## Entries drawn from a collection:

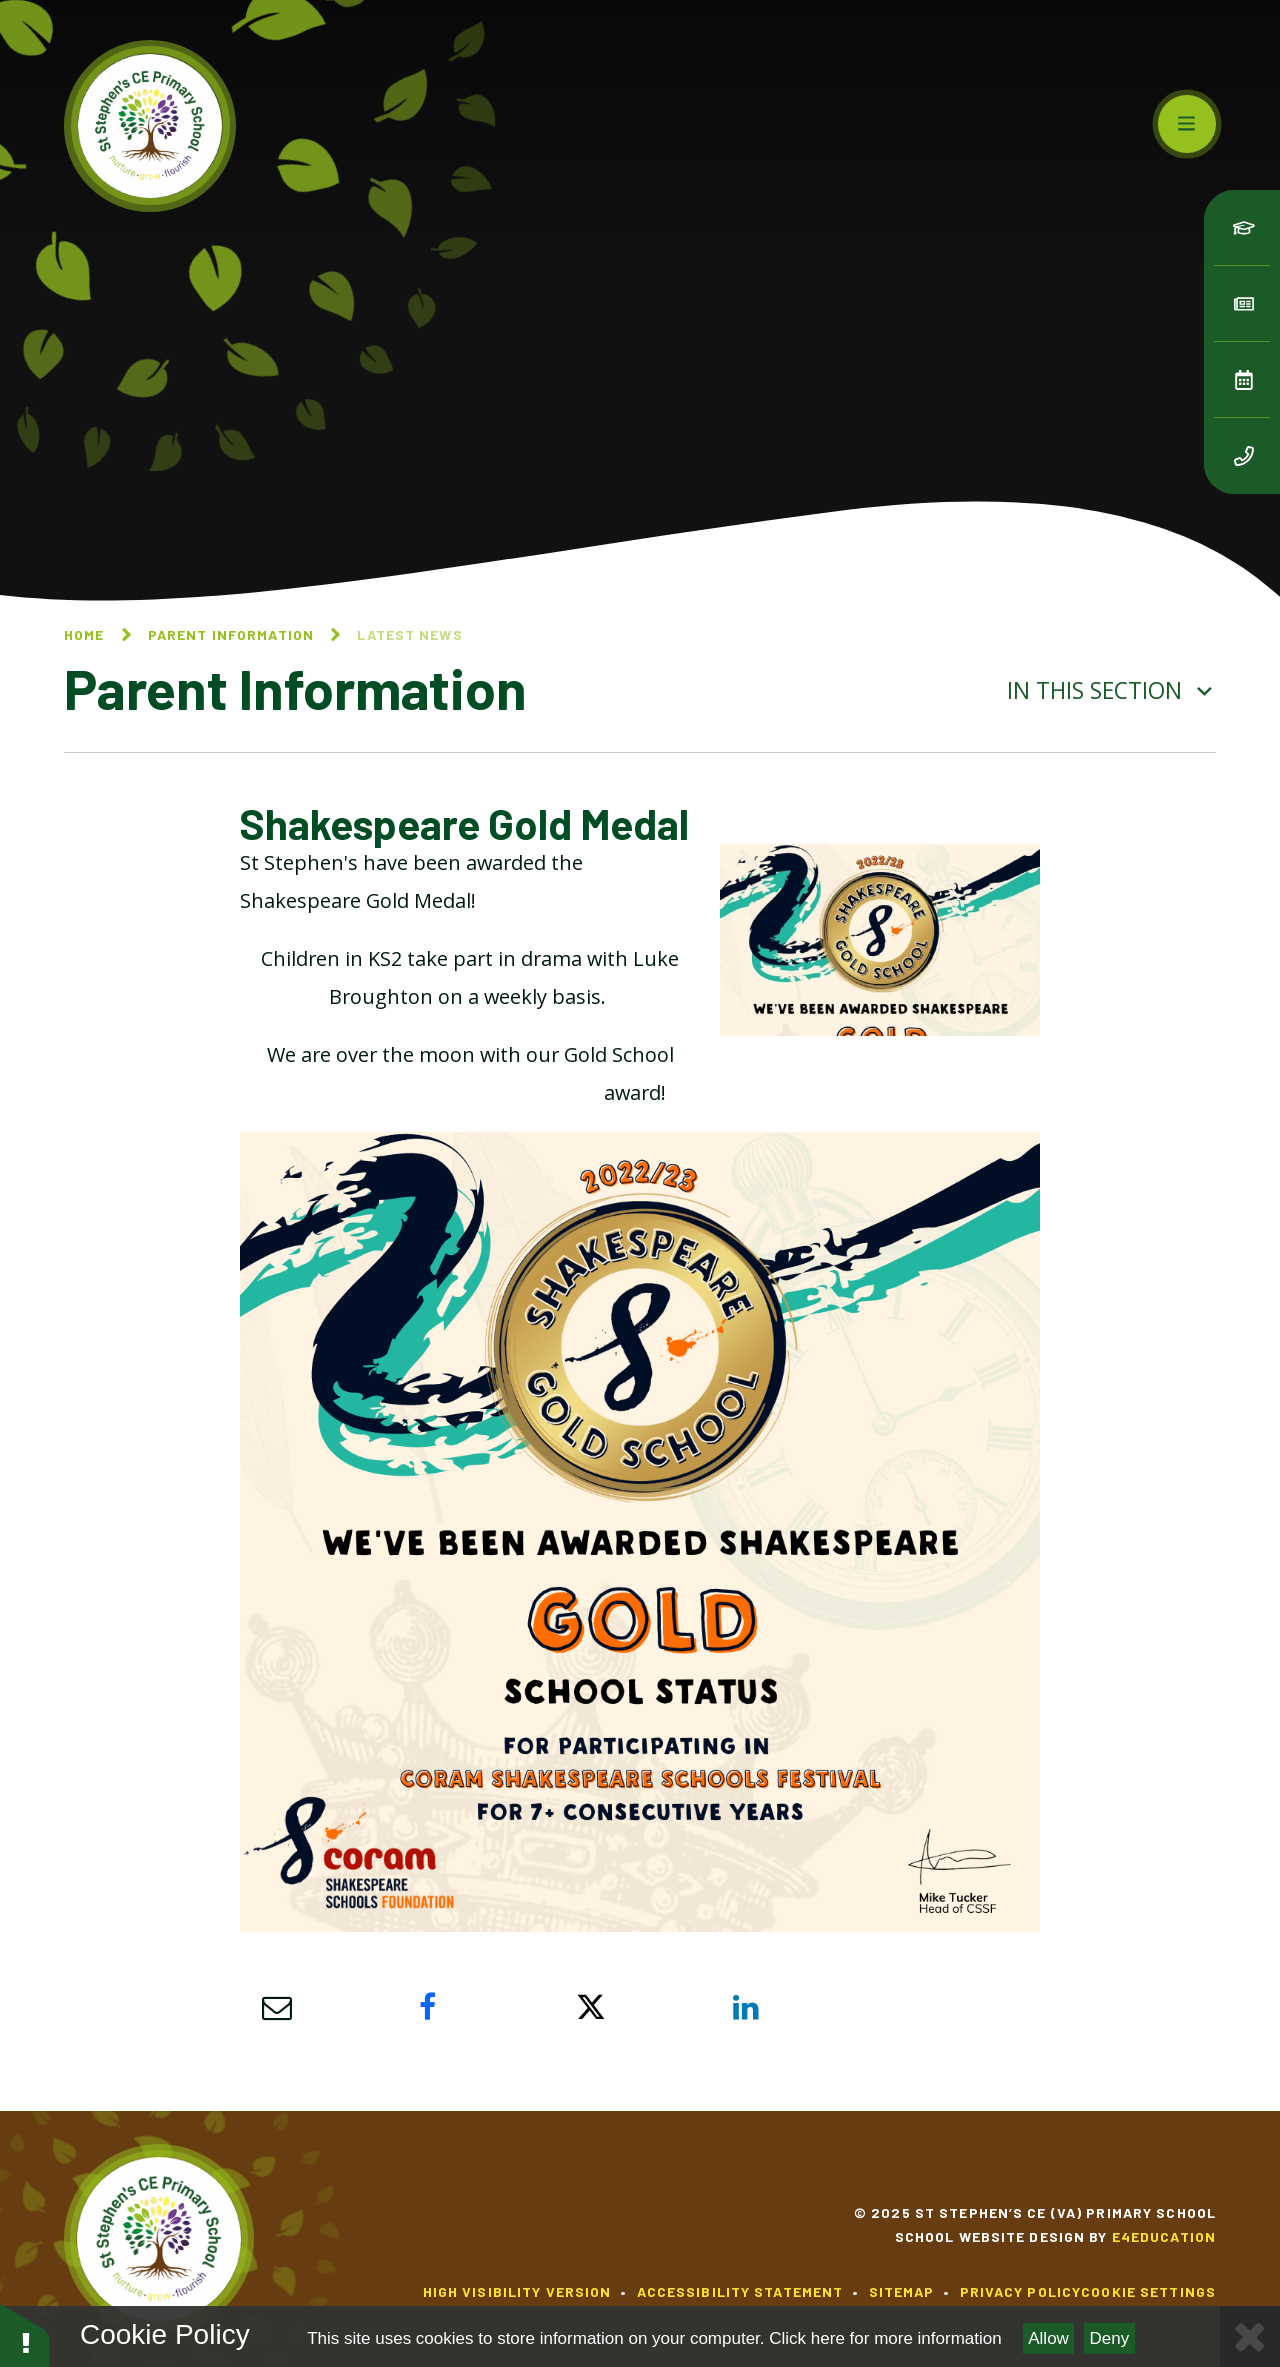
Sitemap (902, 2291)
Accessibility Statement (740, 2291)
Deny (1110, 2338)
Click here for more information (885, 2338)
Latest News (409, 634)
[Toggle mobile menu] (1187, 124)
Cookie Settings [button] (1148, 2291)
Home (84, 634)
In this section (1111, 690)
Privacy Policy (1021, 2291)
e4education (1164, 2236)
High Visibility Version (517, 2291)
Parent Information (231, 634)
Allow (1048, 2338)
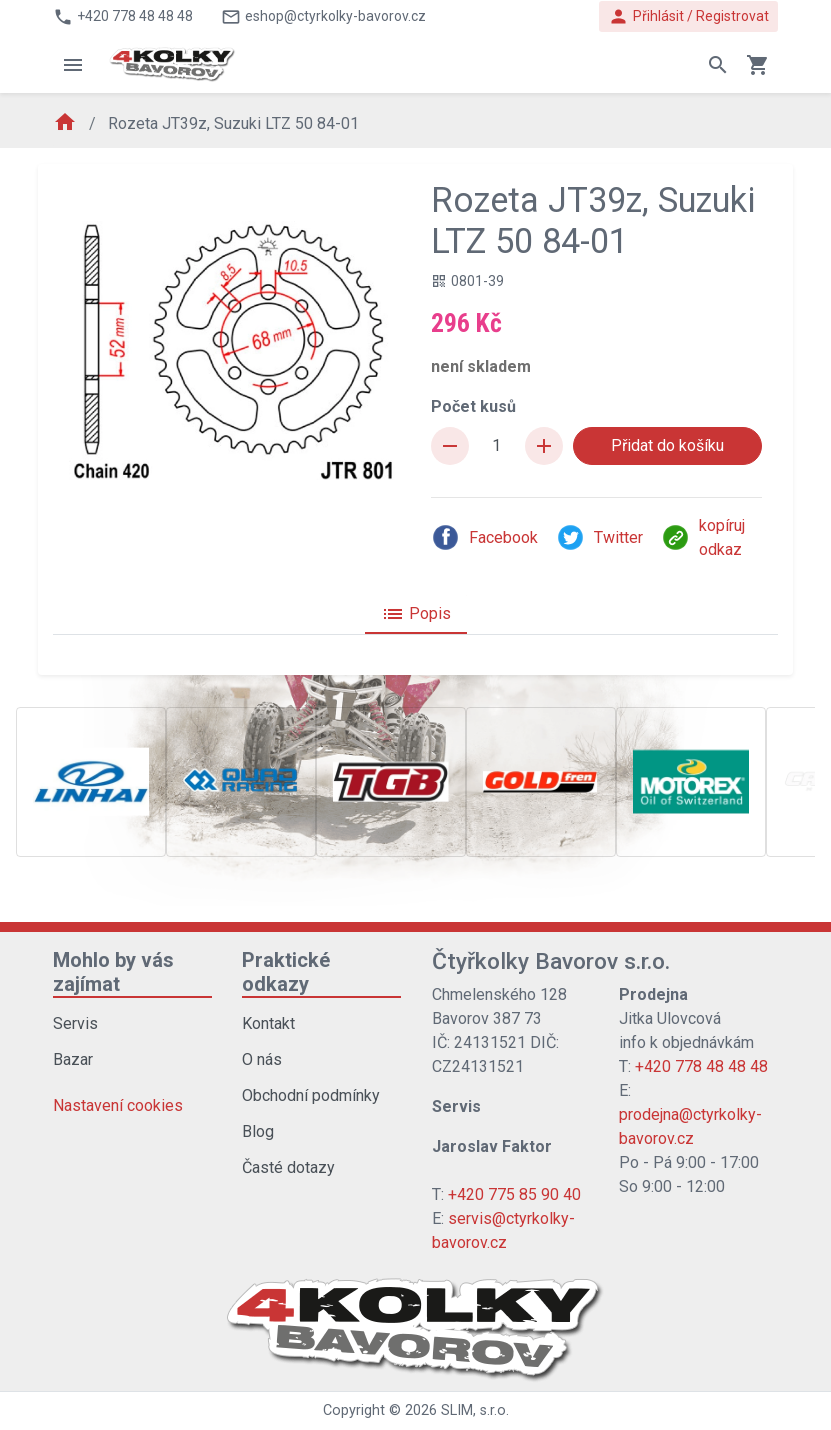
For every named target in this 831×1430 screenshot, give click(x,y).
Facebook (484, 537)
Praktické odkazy (286, 972)
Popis (416, 614)
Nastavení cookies (118, 1105)
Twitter (599, 537)
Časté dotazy (288, 1167)
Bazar (73, 1059)
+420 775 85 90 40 (514, 1194)
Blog (258, 1131)
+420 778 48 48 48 (701, 1066)
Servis (75, 1023)
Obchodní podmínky (311, 1095)
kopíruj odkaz (703, 537)
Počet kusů (473, 406)
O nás (262, 1059)
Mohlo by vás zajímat (113, 972)
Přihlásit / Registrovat (688, 16)
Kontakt (268, 1023)
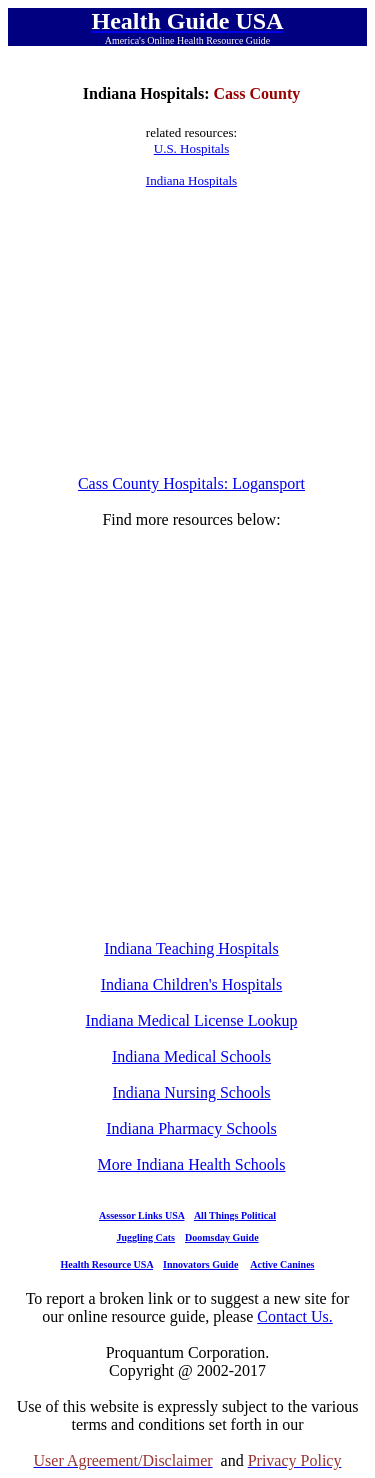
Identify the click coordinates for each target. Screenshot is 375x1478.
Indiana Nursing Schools (191, 1092)
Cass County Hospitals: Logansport (191, 483)
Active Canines (282, 1264)
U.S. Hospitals (191, 148)
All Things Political (235, 1215)
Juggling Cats (145, 1237)
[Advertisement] (192, 332)
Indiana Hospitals (191, 180)
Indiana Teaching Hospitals (191, 948)
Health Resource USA (106, 1264)
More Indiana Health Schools (192, 1164)
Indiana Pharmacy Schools (191, 1128)
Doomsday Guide (222, 1237)
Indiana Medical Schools (191, 1056)
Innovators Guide (200, 1264)
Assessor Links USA (141, 1215)
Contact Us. (295, 1316)
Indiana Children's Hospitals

## Your objective:
Repeat every line of the data above word for word, leaving out the pictures.

## Correct result:
Sitemap (902, 2291)
Accessibility Statement (740, 2291)
Deny (1110, 2338)
Click here for more information (885, 2338)
Latest News (409, 634)
[Toggle mobile menu] (1187, 124)
Cookie Settings [button] (1148, 2291)
Home (84, 634)
In this section (1111, 690)
Privacy Policy (1021, 2291)
e4education (1164, 2236)
High Visibility Version (517, 2291)
Parent Information (231, 634)
Allow (1048, 2338)
For every named target in this 831×1430 screenshot, give click(x,y).
Facebook (484, 537)
Praktické odkazy (286, 972)
Popis (416, 614)
Nastavení cookies (118, 1105)
Twitter (599, 537)
Časté dotazy (288, 1167)
Bazar (73, 1059)
+420 775 85 90 40 (514, 1194)
Blog (258, 1131)
+420 778 48 48 48 (701, 1066)
Servis (75, 1023)
Obchodní podmínky (311, 1095)
kopíruj odkaz (703, 537)
Počet kusů (473, 406)
O nás (262, 1059)
Mohlo by vás zajímat (113, 972)
Přihlásit / Registrovat (688, 16)
Kontakt (268, 1023)
Identify the click coordinates for each target. Screenshot is 375x1478.
Indiana Nursing Schools (191, 1092)
Cass County Hospitals: Logansport (191, 483)
Active Canines (282, 1264)
U.S. Hospitals (191, 148)
All Things Political (235, 1215)
Juggling Cats (145, 1237)
[Advertisement] (192, 332)
Indiana Hospitals (191, 180)
Indiana Teaching Hospitals (191, 948)
Health Resource USA (106, 1264)
More Indiana Health Schools (192, 1164)
Indiana Pharmacy Schools (191, 1128)
Doomsday Guide (222, 1237)
Indiana Medical Schools (191, 1056)
Innovators Guide (200, 1264)
Assessor Links USA (141, 1215)
Contact Us. (295, 1316)
Indiana Children's Hospitals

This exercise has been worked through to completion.